The right question, arguably, is whether mask wearing significantly decreased illness within the community. The hairdresser study answers this question better, with 63/139 participants.

Regarding some limitations of the
Danish study, here is a sample comment I found on an editorial blog page (2), full editorial worth reading;

"Jay Jaeger
November 19, 2020
Some questions occur to me. 1) What about the group that were not advised to wear masks? How many of them wore masks anyway? 2) How many in the mask group *lied* bout wearing their masks, and did not wear them. 3) Did anyone analyze the data taking into account the activity level - how often they went to restaurants, etc.? 4) Of those who caught the disease, was their any difference in the *severity* of their disease. 5) How many in each group wore glasses or took other action to prevent infection via their eyes?"
In any case, the Danish study is helpful for answering some questions; with a background covid-19 rate of about 2%:
(a) only 47% of test subjects wore the mask as recommended and
(b) overall, the test subjects had approximately 20% reduction in positive antibody tests (not statistically significant).

Finally, the lead researcher from the Danish study has said

“Even a small degree of protection is worth using the face masks,” says Dr. Henning Bundgaard, professor of Cardiology at Rigshospitalet in Denmark and lead author of the study, “because you are protecting yourself against a potentially life-threatening disease.” (3)


1. H0enning Bundgaard, Johan Skov Bundgaard, Daniel Emil Tadeusz Raaschou-Pedersen, et al. Effectiveness of Adding a Mask Recommendation to Other Public Health Measures to Prevent SARS-CoV-2 Infection in Danish Mask Wearers: A Randomized Controlled Trial.
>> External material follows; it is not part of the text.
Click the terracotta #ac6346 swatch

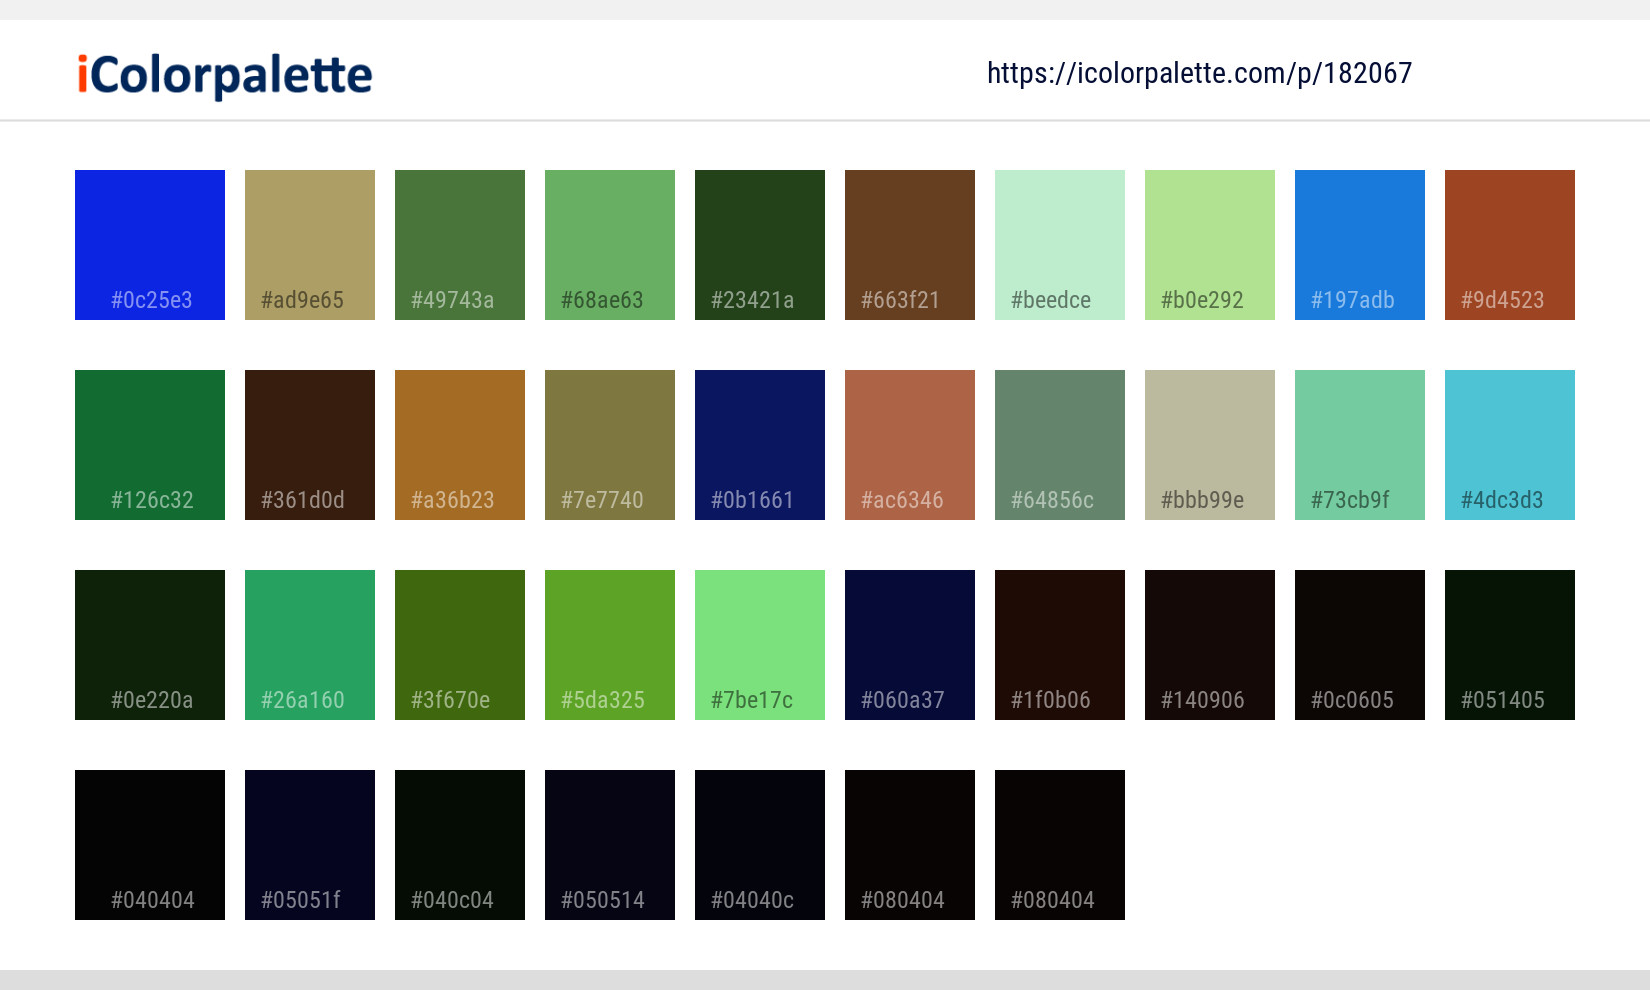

Ann Intern Med. [Epub ahead of print 18 November 2020]. doi:10.7326/M20-6817

2. https://www.medpagetoday.com/blogs/vinay-prasad/89778

3. https://www.forbes.com/sites/leahrosenbaum/2020/11/18/lead-researcher-behind-controversial-danish-study-says-you-should-still-wear-a-mask/
Denmark’s population.
Jack Campbell, MD |
For clarity, 0.1% of Denmark’s population is approximately 5,700.
Why the Struggle?
Scott Mendelson, MD, PhD | University of Illinois
It is astonishing the degree to which some fight, tooth and nail, against the simple wearing of a mask. You would think they are being required to sacrifice a body part. Unlike in mathematics, nothing can be proved in medical science. There are only weak or strong indications. There is now substantial data showing that masking can slow the spread of covid. The better the mask, the better the effect. Why the fight? It's not reasonable, it is political--though for life of me I can't understand even the political motivation. The necessity and value of using a protective method varies with the degree of danger we face and the protection it can offer versus the damage that method can cause. If one was told that removal of their left thumb might help slow the spread of the common cold, it would be stupid to agree to thumb removal. However, if told that a harmless mask might help slow the spread of a virus that has killed hundreds of thousands in our country and devastated our hospitals, it would be foolish not to wear one.
Michael Van Velzer, Theology and Music | High School Chemistry & Physics
As you can see, I am the last person who ought to offer a critical comment on a report by two medical doctors. However, of the eleven sources listed in in the left-most column in the table, four list outcomes beginning with the word, “Estimated….” Another three sources, different from the four I just mentioned, describe interventions as, “Self-reporting….” “Self-reporting” and “Estimated” are not terms I associate with objective, replicable data. Mask-wearing may indeed be effective but I’m not persuaded by this article. Meanwhile, I support vaccination and mask-wearing, but I use N95 masks because there’s seems to be actual data supporting their use.